Records supplied:
┌────────

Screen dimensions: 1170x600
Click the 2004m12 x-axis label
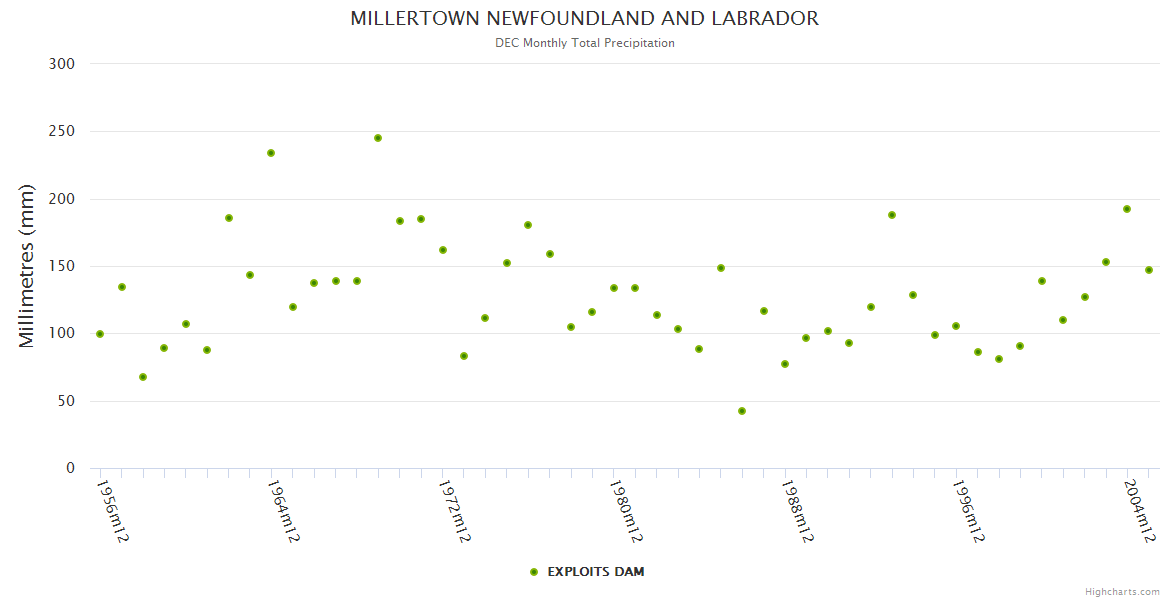1137,510

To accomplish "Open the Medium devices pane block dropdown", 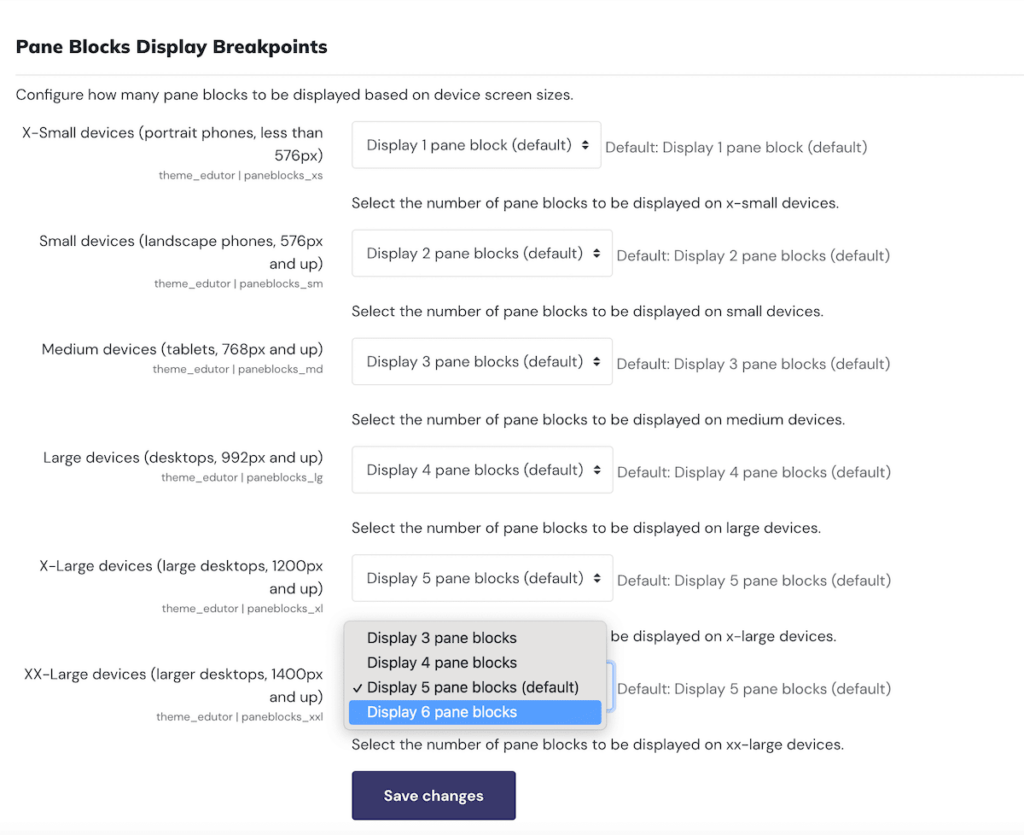I will (481, 363).
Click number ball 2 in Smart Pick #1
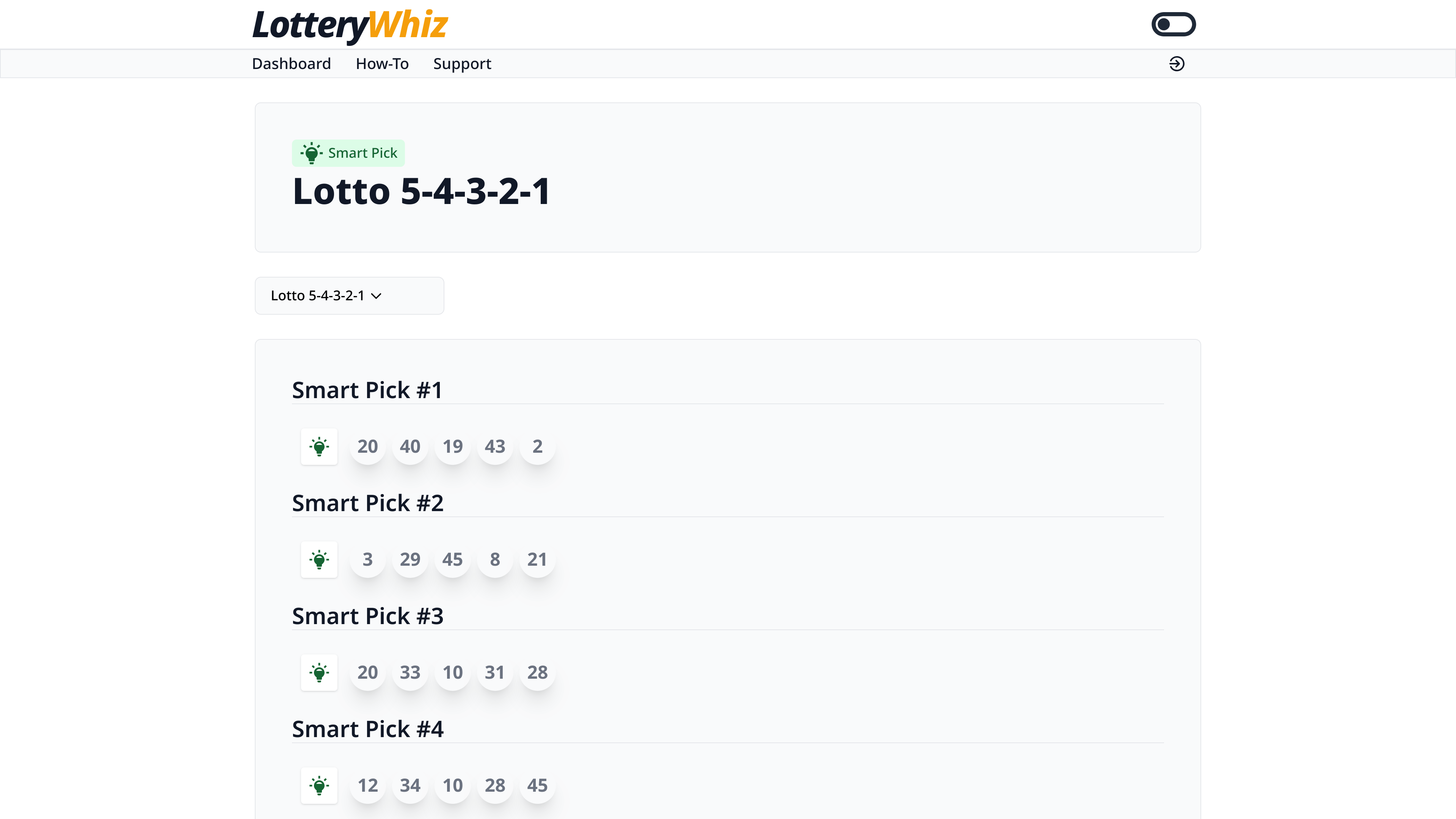The image size is (1456, 819). [x=537, y=447]
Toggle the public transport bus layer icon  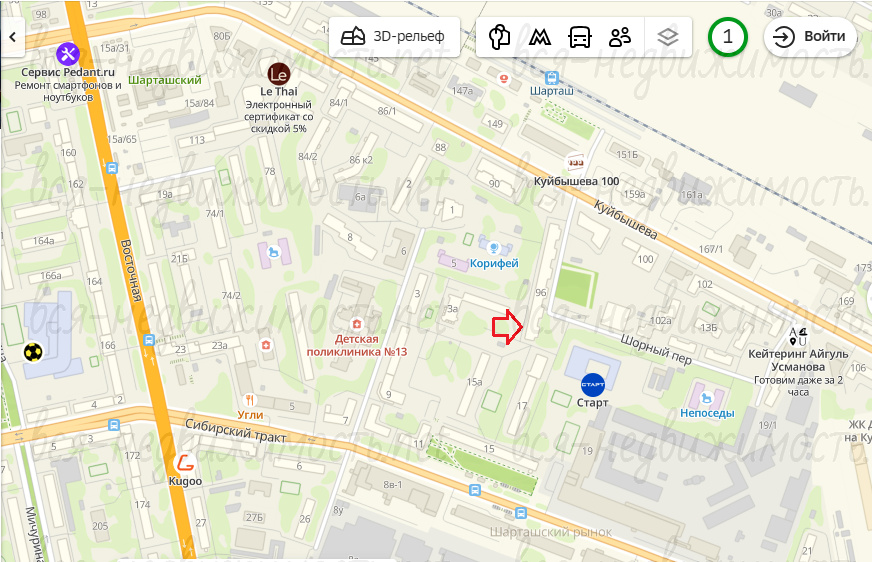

└────────

Exercise:
The lines wanted are those from the one with "Click number ball 2 in Smart Pick #1" to the end of the entries above, repeated exactly, both ends included. Leave out the pictures.

Solved problem:
Click number ball 2 in Smart Pick #1
The image size is (1456, 819). [x=537, y=447]
Toggle the public transport bus layer icon  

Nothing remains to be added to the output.